We’re not calling for writing, as we did for June’s writing event, but rather we’re hoping that teachers might see the day as an opportunity to let students loose on reading and responding to poetry, giving them freedom in a range of different ways.

There are 12 poems about Freedom that you might want to show on The Poetry Station.

But equally, you might want to use anthologies and other sources to let your students loose on a selection of poetry.

Here are some practical ideas for what you could do

Free to choose…

Why not let them choose a poem from an anthology, to share with the whole class. Each student could choose a poem, read it aloud in a small group and then the groups could pick one poem to share with the whole class.

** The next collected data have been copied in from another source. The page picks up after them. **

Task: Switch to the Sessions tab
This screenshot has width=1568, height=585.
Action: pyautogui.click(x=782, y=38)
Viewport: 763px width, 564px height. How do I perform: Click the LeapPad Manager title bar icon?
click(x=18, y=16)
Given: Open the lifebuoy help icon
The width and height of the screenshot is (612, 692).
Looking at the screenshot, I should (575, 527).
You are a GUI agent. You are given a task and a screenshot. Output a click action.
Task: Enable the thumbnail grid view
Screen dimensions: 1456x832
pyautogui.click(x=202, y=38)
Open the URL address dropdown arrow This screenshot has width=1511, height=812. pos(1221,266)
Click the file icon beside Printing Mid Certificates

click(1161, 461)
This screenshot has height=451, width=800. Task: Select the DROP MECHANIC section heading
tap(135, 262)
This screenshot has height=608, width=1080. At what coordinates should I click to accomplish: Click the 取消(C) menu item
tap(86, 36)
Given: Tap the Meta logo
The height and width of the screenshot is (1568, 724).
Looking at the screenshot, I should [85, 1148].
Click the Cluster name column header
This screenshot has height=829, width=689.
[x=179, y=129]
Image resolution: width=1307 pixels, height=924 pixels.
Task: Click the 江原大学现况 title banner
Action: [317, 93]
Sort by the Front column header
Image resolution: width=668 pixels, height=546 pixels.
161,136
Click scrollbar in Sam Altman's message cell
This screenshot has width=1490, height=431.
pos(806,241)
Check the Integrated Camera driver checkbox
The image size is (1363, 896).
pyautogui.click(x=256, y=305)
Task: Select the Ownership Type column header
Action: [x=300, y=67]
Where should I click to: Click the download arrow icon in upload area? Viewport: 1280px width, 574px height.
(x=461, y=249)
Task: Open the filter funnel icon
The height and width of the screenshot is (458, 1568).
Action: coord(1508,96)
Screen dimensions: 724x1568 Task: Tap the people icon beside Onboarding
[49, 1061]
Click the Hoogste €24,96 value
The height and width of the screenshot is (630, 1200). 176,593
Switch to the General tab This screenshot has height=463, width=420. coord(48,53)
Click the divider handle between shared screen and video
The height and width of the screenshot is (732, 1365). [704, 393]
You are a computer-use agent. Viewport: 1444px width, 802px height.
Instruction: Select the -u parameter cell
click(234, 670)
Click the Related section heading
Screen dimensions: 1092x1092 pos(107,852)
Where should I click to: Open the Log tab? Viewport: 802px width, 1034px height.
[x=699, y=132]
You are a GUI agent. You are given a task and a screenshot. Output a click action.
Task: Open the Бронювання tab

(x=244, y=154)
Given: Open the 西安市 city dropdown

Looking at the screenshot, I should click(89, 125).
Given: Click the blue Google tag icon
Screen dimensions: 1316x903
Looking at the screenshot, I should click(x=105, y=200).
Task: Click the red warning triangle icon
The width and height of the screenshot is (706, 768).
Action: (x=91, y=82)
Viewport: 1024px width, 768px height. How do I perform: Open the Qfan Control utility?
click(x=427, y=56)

Or show students all the poems on The Poetry Station ‘Freedom’ page and ask them to choose which one they like best and explain why. The discussion could end with a class vote, to see which is the most popular poem.

Free to respond…

Instead of expecting students to respond to poems in the form of a critical essay or appreciation, why not allow them to write freely, in an exploratory way, as a way of developing their ideas and testing out what they think about one of the poems they’ve heard and/or read on The Poetry Station website or elsewhere.

Free to write…

How about allowing students to answer back to a poem? Give them a chance to write a companion piece, or argue back to a poem, or write their own version, updated or made appropriate for them? For instance, if they liked Inua Ellams description of the basketball, could they think of something in their lives that gives them the same sense of freedom?

Free to transform…

You might like to ask students to transform one of the poems, by re-writing elements – changing words, or turning a poem into a different genre (such as a story, or a piece of dialogue, or a comic strip), or changing the tone from serious to humorous or vice versa. Share as a class the transformations that have been effected and talk about what difference the changes have made.

Free to perform…

Give students the chance to prepare a dramatic reading of a poem for the rest of the class. Ask them to bring it to life, with moments where the group all speak as a chorus, where tone and pitch might be used to emphasise certain words, where movements and gestures might give life to feelings, thoughts or ideas.